There’s no reciprocation in RCEP

The Economic Times - 30 May 2019

There’s no reciprocation in RCEP
By- Najib Shah

While the new government gets down to work, it needs to take a hard look at the proposed Regional Comprehensive Economic Partnership (RCEP) agreement. This is a free trade agreement (FTA) that could nullify all the gains made by the goods and services tax (GST).

RCEP is an FTA involving the 10 Asean (Association of Southeast Asian Nations) member states and Asean’s six FTA partners that include India. It involves nearly 40% of the entire global trade spread over a geography that contributes 35% of global GDP.

An FTA, in its simplest sense, means that subject to fulfilment of the rules of origin that establish the nationality of a product, preferential rates of duty are extended to an item when imported from the country to another with which there is such an agreement. For instance, in terms of the India-Asean FTA, for TV sets of various screen sizes up to 105cm, the basic Customs duty is nil, opposed to 10% when imported from elsewhere. So, it’s little surprise that nearly 40% of all imports from Asean countries are under FTA.

But then, why would anybody want to manufacture in India when we can import the same product under FTA at reduced or zero rates of duties? Set-top boxes, earlier manufactured in India, are now almost entirely imported under FTA. Apart from the obvious loss of revenue across goods and sectors, it also results in loss of manufacturing and jobs in India.

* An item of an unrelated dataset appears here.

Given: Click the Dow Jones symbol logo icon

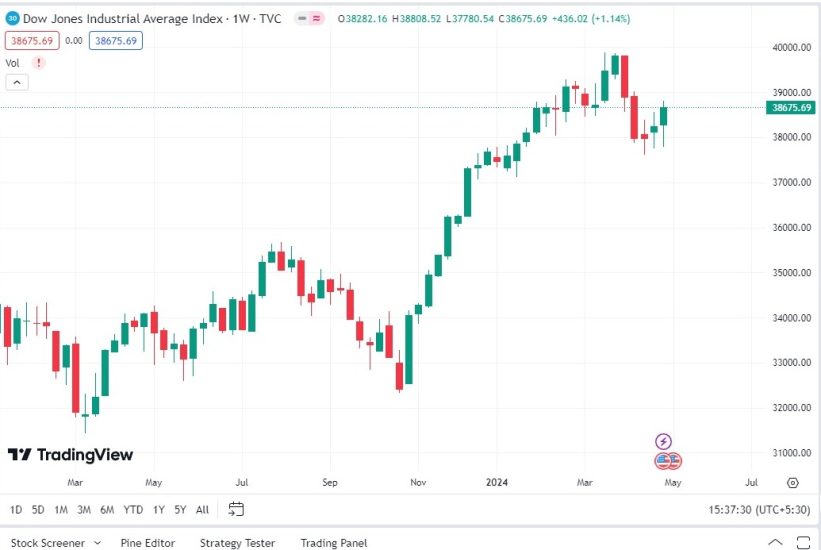Looking at the screenshot, I should 13,18.
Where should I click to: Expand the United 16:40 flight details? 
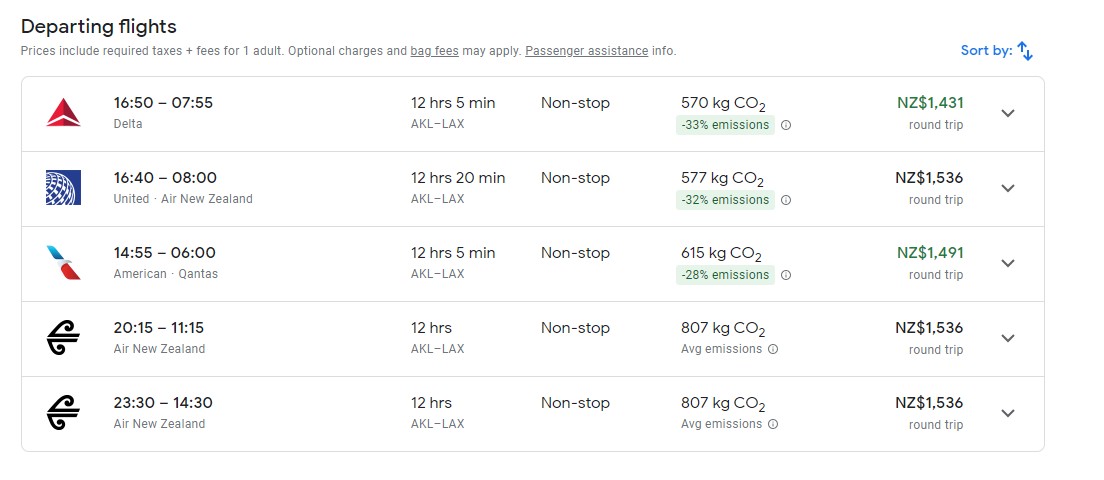1008,188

So, why does India enter into FTAs? In the fond hope that just as foreign manufacturers exploit the preferential market access and enter the vast Indian market, the Indian exporter, too, would do so in markets elsewhere.

But policymakers constantly brush aside the fact that while our reduction in import duties are substantial, the corresponding reduction in other countries is minimal — most rates of duties being already very low there.

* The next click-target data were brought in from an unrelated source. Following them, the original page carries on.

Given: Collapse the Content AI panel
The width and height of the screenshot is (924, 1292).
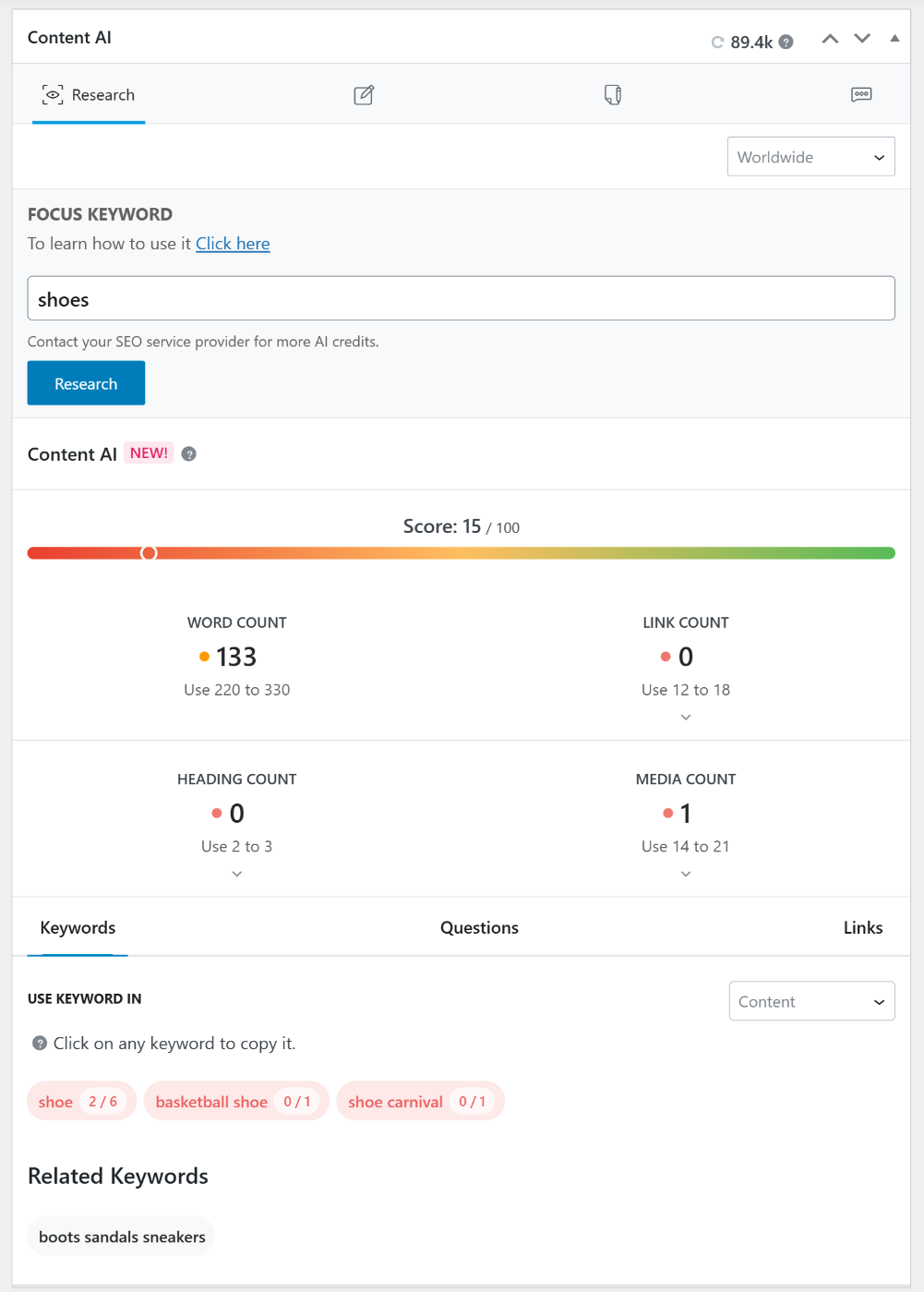Looking at the screenshot, I should [x=894, y=40].
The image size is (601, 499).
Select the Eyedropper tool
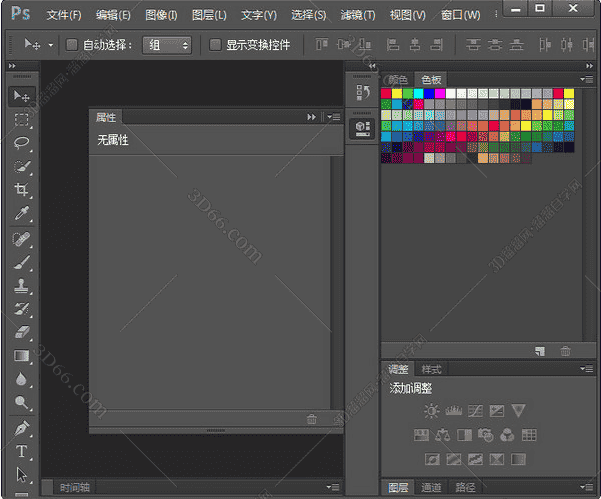pyautogui.click(x=22, y=214)
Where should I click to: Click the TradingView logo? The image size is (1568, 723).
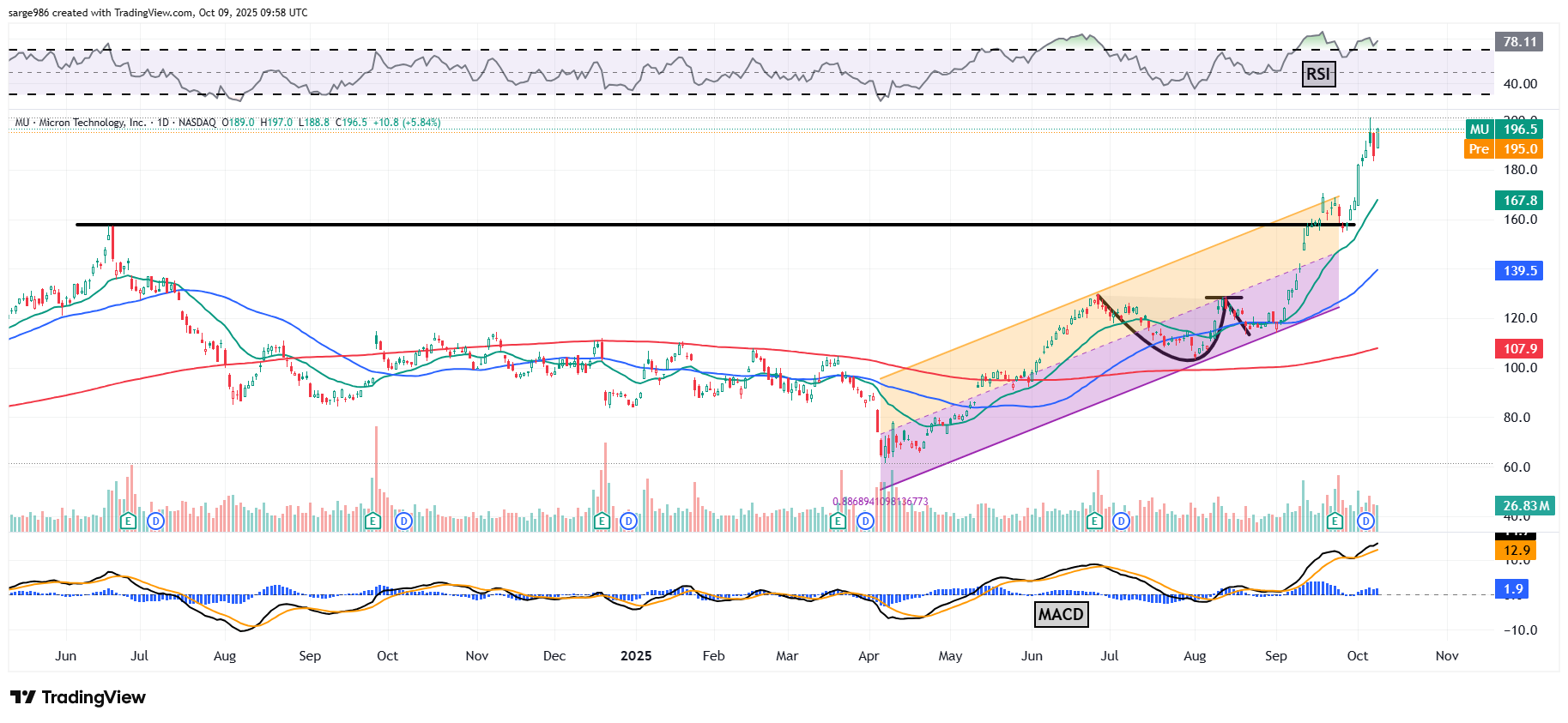pyautogui.click(x=78, y=697)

Yet another logic given is that India needs to be in the global value chain (GVC). This argument, too, is specious and does no justice to India’s economic strength and the sheer market size we offer. The external affairs ministry sees FTAs as triumphs of economic diplomacy while the commerce ministry views them as expanding the Indian exporter’s scope. No cost benefit analysis of the 16 existing FTAs has been undertaken — at least, it isn’t available in the public domain. The closest we have is a NITI Aayog paper, ‘A Note on Free Trade Agreements and Their Costs’ (bit.do/eTKCC)’, which, as the disclaimer makes amply clear, is a reflection of the authors’ views, not that of the institution.

Any FTA is beneficial only for a developed trade partner. Which is why India’s FTAs with South Asian countries has been beneficial for us. Given this background, one would have expected that India would have proceeded very cautiously before setting foot in an RCEP trap. However, since 2015, we have been actively participating in the negotiations. India already has independent FTAs with Asean, Japan and South Korea, and is actively pursuing similar agreements with Australia and New Zealand.

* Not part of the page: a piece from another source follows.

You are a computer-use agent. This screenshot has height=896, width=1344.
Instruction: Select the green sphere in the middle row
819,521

Even without a FTA, Chinese goods swamp Indian markets. Our dependence on them is such that China need not wage a war with India to hurt us — it just has to stop exporting goods to India for a month. It’s not clear yet how China’s tariff war with the US will play out. But Beijing desperately needs to have preferential access to markets such as India to keep China’s economic engine purring. This is a major driving force behind RCEP.

India has a trade deficit with 11of the 16 countries in the proposed FTA, with China at about $50 billion being the highest. It is, from all accounts, making no headway in the one area we are strong in: services. Yet, we’re pursuing RCEP.

Our exports need protection. As one badly FTA-singed manufacturer told me, our response should be cautious and the reduction in import duties done in a measured, calibrated manner. The auto sector is a classic example. If not for the tariff barriers India erected, Indian car manufacturers would not have become the powerhouse they are today. Exports will happen once the domestic sector is strong, never the other way around.

The previous government had tasked think tanks for their views on RCEP. These reports should now be made public so that industry associations can react and give their inputs. The new government should act fast and not get pushed into signing yet another FTA that only benefits others.